§ DIRECTIONS:
The expected response is the full set of records, unchanged.

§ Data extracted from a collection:
>>

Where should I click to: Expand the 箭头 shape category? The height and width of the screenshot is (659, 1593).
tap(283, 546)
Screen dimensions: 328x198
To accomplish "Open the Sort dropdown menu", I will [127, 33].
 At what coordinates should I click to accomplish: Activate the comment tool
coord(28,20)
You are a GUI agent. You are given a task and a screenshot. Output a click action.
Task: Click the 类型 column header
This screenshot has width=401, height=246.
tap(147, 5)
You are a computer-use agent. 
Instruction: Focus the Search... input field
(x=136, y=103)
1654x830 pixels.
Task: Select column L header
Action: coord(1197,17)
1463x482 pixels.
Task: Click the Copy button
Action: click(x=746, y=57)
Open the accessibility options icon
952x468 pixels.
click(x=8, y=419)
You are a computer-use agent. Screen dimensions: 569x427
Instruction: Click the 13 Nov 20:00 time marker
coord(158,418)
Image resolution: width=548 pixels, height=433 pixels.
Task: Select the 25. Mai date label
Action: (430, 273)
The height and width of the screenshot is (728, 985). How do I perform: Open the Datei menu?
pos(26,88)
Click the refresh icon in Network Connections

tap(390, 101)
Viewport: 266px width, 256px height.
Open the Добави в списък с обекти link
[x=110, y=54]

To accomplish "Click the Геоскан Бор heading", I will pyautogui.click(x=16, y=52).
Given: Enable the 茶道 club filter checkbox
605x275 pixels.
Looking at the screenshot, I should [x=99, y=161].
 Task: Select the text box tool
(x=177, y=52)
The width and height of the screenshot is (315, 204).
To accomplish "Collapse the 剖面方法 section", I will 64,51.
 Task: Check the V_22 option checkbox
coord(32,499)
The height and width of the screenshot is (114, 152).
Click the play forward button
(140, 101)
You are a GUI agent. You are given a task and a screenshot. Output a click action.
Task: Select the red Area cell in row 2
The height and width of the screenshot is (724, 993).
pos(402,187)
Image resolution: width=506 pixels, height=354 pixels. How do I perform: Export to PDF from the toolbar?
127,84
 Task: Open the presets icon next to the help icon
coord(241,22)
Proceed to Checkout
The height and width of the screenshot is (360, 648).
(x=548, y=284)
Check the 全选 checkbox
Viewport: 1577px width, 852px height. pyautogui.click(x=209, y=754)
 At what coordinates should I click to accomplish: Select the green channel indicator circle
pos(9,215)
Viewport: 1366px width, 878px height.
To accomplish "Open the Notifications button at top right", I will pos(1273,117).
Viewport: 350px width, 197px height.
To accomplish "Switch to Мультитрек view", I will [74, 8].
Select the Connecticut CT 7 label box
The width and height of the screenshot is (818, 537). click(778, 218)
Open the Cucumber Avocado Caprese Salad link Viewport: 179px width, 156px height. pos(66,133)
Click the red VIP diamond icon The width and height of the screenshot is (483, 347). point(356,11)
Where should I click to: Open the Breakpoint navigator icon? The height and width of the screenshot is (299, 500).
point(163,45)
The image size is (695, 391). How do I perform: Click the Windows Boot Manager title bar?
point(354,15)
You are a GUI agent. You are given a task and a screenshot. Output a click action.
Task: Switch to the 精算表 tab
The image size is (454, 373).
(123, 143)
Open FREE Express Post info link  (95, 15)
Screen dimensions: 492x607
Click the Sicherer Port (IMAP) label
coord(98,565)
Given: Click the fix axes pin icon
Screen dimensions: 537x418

<<

§ TASK RESULT:
Where should I click to: Expand the 箭头 shape category? The height and width of the screenshot is (659, 1593).
tap(283, 546)
Screen dimensions: 328x198
To accomplish "Open the Sort dropdown menu", I will [127, 33].
 At what coordinates should I click to accomplish: Activate the comment tool
coord(28,20)
You are a GUI agent. You are given a task and a screenshot. Output a click action.
Task: Click the 类型 column header
This screenshot has width=401, height=246.
tap(147, 5)
You are a computer-use agent. 
Instruction: Focus the Search... input field
(x=136, y=103)
1654x830 pixels.
Task: Select column L header
Action: coord(1197,17)
1463x482 pixels.
Task: Click the Copy button
Action: click(x=746, y=57)
Open the accessibility options icon
952x468 pixels.
click(x=8, y=419)
You are a computer-use agent. Screen dimensions: 569x427
Instruction: Click the 13 Nov 20:00 time marker
coord(158,418)
Image resolution: width=548 pixels, height=433 pixels.
Task: Select the 25. Mai date label
Action: (430, 273)
The height and width of the screenshot is (728, 985). How do I perform: Open the Datei menu?
pos(26,88)
Click the refresh icon in Network Connections

tap(390, 101)
Viewport: 266px width, 256px height.
Open the Добави в списък с обекти link
[x=110, y=54]

To accomplish "Click the Геоскан Бор heading", I will pyautogui.click(x=16, y=52).
Given: Enable the 茶道 club filter checkbox
605x275 pixels.
Looking at the screenshot, I should [x=99, y=161].
 Task: Select the text box tool
(x=177, y=52)
The width and height of the screenshot is (315, 204).
To accomplish "Collapse the 剖面方法 section", I will 64,51.
 Task: Check the V_22 option checkbox
coord(32,499)
The height and width of the screenshot is (114, 152).
Click the play forward button
(140, 101)
You are a GUI agent. You are given a task and a screenshot. Output a click action.
Task: Select the red Area cell in row 2
The height and width of the screenshot is (724, 993).
pos(402,187)
Image resolution: width=506 pixels, height=354 pixels. How do I perform: Export to PDF from the toolbar?
127,84
 Task: Open the presets icon next to the help icon
coord(241,22)
Proceed to Checkout
The height and width of the screenshot is (360, 648).
(x=548, y=284)
Check the 全选 checkbox
Viewport: 1577px width, 852px height. pyautogui.click(x=209, y=754)
 At what coordinates should I click to accomplish: Select the green channel indicator circle
pos(9,215)
Viewport: 1366px width, 878px height.
To accomplish "Open the Notifications button at top right", I will pos(1273,117).
Viewport: 350px width, 197px height.
To accomplish "Switch to Мультитрек view", I will [74, 8].
Select the Connecticut CT 7 label box
The width and height of the screenshot is (818, 537). click(778, 218)
Open the Cucumber Avocado Caprese Salad link Viewport: 179px width, 156px height. pos(66,133)
Click the red VIP diamond icon The width and height of the screenshot is (483, 347). point(356,11)
Where should I click to: Open the Breakpoint navigator icon? The height and width of the screenshot is (299, 500).
point(163,45)
The image size is (695, 391). How do I perform: Click the Windows Boot Manager title bar?
point(354,15)
You are a GUI agent. You are given a task and a screenshot. Output a click action.
Task: Switch to the 精算表 tab
The image size is (454, 373).
(123, 143)
Open FREE Express Post info link  (95, 15)
Screen dimensions: 492x607
Click the Sicherer Port (IMAP) label
coord(98,565)
Given: Click the fix axes pin icon
Screen dimensions: 537x418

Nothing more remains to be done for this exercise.